## Qué se pide
Copia sin cambios las líneas de los datos, empezando por la que contiene "Task: Open Transform" y terminando en la que contiene "click(x=43, y=185)", ambas incluidas.

## Datos del ejercicio
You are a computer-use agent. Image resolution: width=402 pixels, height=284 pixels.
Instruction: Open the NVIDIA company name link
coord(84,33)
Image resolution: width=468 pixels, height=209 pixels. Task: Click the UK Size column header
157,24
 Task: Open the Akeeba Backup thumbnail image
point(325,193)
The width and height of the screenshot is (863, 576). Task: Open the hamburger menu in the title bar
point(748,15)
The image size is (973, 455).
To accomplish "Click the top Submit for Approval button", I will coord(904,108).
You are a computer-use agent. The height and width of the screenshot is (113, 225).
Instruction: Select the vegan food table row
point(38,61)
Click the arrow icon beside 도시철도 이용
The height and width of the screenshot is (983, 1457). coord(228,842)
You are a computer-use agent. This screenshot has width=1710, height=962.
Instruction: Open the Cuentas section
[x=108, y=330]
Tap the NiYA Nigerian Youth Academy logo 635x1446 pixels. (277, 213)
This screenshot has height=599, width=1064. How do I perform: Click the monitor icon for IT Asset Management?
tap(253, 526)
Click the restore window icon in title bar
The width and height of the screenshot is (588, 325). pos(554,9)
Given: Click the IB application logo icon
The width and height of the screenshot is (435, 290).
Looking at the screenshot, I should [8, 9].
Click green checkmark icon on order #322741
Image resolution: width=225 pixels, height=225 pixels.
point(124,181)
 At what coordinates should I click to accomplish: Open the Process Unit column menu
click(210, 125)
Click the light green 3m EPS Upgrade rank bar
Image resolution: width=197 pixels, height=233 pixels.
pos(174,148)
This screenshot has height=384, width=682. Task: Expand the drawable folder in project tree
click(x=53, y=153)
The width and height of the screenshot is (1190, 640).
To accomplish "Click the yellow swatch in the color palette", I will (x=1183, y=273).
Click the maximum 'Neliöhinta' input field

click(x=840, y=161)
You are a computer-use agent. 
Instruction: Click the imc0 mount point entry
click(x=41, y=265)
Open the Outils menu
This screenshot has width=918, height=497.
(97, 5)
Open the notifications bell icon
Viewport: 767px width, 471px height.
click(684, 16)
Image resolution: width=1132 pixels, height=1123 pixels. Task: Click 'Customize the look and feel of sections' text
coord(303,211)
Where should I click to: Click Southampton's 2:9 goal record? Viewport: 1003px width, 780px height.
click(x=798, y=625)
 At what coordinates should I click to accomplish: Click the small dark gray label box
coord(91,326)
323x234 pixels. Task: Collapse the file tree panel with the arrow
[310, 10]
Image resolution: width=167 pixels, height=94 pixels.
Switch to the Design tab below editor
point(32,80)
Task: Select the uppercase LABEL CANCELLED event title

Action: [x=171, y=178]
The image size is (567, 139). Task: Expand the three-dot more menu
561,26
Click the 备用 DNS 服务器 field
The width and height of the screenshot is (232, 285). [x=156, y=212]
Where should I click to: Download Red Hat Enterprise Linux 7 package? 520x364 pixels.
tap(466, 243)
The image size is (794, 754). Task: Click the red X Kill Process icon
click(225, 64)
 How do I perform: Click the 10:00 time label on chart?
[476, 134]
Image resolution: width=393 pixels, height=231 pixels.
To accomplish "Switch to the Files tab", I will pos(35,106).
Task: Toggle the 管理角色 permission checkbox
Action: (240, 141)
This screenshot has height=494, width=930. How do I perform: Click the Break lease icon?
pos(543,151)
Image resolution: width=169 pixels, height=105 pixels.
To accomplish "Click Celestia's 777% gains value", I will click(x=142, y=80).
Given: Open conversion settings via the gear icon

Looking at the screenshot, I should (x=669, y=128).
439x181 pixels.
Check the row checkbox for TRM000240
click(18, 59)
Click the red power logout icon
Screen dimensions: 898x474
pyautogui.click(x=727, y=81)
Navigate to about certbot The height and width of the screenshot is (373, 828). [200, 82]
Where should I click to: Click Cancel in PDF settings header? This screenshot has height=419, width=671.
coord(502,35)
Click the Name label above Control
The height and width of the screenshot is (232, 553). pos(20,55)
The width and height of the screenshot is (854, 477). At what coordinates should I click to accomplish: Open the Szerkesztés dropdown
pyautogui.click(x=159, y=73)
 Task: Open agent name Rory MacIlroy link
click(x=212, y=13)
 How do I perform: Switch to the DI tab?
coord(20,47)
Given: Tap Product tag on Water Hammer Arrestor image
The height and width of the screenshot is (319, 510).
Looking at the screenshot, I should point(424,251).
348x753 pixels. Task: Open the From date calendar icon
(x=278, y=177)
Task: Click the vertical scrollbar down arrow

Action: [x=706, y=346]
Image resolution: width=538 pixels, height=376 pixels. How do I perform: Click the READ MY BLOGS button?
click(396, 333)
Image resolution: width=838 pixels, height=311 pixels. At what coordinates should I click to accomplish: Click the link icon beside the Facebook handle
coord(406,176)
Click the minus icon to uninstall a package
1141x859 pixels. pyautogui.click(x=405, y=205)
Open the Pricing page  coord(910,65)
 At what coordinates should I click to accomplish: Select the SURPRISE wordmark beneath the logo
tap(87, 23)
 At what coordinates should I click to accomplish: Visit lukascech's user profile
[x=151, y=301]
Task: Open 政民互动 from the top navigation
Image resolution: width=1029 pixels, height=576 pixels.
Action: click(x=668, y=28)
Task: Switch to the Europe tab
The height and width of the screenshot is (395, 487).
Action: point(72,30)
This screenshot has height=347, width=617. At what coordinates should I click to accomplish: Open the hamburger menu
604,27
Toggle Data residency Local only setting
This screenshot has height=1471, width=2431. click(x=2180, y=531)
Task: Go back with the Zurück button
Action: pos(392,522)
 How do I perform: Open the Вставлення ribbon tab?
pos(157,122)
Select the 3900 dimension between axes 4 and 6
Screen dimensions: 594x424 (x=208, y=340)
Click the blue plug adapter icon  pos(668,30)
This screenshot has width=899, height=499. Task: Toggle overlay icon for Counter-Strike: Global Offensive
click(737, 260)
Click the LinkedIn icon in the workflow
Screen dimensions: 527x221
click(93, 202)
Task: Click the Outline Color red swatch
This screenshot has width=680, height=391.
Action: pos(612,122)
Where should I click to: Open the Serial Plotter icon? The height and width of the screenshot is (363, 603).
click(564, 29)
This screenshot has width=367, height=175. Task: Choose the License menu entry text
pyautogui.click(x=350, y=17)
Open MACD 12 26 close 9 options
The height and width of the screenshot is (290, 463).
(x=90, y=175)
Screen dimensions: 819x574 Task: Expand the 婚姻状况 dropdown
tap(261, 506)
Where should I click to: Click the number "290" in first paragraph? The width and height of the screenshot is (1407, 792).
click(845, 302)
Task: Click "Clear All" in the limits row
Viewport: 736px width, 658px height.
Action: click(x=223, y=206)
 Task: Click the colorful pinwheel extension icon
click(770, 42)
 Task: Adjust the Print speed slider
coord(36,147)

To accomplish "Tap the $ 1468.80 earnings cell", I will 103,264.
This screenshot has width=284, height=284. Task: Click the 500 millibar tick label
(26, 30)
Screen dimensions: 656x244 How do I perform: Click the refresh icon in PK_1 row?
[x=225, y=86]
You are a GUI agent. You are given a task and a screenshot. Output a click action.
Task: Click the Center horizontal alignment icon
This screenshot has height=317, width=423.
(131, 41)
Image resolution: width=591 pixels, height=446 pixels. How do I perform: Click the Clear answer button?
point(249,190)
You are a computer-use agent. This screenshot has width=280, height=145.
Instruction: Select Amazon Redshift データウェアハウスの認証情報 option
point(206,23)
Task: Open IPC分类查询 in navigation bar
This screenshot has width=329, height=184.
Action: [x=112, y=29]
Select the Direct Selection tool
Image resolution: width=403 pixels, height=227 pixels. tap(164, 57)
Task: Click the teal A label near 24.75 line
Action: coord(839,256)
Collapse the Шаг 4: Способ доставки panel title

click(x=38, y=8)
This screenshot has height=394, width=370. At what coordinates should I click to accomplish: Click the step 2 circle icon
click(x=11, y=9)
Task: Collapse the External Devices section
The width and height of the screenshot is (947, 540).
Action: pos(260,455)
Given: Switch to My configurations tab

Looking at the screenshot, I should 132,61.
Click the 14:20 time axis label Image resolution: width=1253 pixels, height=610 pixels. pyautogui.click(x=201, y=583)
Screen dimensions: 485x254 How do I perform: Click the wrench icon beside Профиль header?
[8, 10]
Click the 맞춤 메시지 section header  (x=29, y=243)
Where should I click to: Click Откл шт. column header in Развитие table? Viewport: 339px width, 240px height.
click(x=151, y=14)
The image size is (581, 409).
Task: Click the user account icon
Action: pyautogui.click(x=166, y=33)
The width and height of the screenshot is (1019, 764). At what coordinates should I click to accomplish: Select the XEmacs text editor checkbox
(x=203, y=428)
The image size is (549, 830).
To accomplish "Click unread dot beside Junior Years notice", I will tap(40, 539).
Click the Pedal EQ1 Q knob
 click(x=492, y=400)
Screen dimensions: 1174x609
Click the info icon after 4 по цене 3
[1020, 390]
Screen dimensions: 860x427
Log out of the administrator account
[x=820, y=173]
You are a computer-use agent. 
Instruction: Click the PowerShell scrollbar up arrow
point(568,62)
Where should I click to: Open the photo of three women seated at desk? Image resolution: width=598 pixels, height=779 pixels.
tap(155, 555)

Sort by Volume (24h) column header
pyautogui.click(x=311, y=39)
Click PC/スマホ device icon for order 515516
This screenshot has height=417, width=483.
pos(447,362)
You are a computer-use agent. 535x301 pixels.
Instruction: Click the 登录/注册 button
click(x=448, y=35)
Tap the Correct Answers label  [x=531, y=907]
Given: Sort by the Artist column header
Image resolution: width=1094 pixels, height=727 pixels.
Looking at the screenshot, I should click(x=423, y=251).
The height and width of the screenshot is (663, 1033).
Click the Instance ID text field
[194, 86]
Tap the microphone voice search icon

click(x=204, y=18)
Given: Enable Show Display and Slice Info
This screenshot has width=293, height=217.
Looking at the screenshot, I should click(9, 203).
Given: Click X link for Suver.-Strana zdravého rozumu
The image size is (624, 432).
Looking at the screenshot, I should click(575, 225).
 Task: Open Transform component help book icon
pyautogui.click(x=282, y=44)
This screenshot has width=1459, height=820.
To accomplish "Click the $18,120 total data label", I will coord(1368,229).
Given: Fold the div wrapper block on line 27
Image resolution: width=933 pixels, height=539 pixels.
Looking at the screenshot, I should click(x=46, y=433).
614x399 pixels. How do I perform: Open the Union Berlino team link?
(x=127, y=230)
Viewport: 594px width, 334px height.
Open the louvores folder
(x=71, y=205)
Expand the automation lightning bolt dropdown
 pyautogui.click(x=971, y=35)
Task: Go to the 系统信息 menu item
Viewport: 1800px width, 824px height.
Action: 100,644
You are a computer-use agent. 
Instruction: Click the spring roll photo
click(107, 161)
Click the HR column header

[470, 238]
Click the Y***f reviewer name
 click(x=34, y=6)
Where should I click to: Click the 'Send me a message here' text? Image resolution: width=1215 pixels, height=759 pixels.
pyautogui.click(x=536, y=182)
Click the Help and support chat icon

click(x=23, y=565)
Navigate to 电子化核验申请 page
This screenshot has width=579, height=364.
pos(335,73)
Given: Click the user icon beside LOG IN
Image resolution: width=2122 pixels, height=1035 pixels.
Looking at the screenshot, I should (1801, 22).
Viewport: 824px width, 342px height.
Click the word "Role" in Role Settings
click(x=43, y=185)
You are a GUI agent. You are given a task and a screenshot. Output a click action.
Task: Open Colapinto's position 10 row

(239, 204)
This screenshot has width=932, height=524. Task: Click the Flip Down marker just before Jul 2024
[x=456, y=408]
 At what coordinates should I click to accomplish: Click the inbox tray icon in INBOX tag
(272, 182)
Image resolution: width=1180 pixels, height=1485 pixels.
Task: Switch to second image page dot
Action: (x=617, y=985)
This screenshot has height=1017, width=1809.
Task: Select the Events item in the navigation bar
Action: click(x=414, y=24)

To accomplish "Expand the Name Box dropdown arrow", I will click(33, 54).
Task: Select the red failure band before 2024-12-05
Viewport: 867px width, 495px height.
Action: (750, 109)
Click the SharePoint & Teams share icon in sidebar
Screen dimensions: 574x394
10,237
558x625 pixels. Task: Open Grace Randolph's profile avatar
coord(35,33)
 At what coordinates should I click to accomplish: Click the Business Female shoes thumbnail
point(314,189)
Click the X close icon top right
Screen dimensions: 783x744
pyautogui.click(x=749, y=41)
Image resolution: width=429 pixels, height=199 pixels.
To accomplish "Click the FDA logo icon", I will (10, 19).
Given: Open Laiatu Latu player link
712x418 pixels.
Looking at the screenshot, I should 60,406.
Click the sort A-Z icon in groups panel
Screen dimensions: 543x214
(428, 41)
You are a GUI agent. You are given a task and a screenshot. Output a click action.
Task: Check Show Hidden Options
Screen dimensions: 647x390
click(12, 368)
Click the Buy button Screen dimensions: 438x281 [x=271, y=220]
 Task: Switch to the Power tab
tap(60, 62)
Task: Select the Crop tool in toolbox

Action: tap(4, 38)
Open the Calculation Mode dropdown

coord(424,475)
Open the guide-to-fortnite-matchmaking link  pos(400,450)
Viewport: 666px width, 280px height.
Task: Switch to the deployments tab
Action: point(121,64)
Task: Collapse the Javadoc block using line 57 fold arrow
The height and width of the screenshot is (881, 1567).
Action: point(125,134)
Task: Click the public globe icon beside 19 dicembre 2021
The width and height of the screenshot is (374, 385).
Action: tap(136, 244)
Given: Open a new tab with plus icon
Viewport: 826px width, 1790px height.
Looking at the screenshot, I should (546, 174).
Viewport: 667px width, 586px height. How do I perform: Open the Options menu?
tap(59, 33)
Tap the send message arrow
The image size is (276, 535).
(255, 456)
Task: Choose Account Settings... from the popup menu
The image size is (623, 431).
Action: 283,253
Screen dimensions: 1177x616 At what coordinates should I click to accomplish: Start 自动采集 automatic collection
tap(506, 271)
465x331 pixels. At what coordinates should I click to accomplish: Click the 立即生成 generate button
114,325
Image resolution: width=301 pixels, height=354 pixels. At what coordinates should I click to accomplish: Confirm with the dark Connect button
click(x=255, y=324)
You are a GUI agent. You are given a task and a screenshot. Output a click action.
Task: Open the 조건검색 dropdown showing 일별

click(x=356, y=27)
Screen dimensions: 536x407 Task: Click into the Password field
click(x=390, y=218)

## Resultado obtenido
 Task: Open Transform component help book icon
pyautogui.click(x=282, y=44)
This screenshot has width=1459, height=820.
To accomplish "Click the $18,120 total data label", I will coord(1368,229).
Given: Fold the div wrapper block on line 27
Image resolution: width=933 pixels, height=539 pixels.
Looking at the screenshot, I should click(x=46, y=433).
614x399 pixels. How do I perform: Open the Union Berlino team link?
(x=127, y=230)
Viewport: 594px width, 334px height.
Open the louvores folder
(x=71, y=205)
Expand the automation lightning bolt dropdown
 pyautogui.click(x=971, y=35)
Task: Go to the 系统信息 menu item
Viewport: 1800px width, 824px height.
Action: 100,644
You are a computer-use agent. 
Instruction: Click the spring roll photo
click(107, 161)
Click the HR column header

[470, 238]
Click the Y***f reviewer name
 click(x=34, y=6)
Where should I click to: Click the 'Send me a message here' text? Image resolution: width=1215 pixels, height=759 pixels.
pyautogui.click(x=536, y=182)
Click the Help and support chat icon

click(x=23, y=565)
Navigate to 电子化核验申请 page
This screenshot has width=579, height=364.
pos(335,73)
Given: Click the user icon beside LOG IN
Image resolution: width=2122 pixels, height=1035 pixels.
Looking at the screenshot, I should (1801, 22).
Viewport: 824px width, 342px height.
Click the word "Role" in Role Settings
click(x=43, y=185)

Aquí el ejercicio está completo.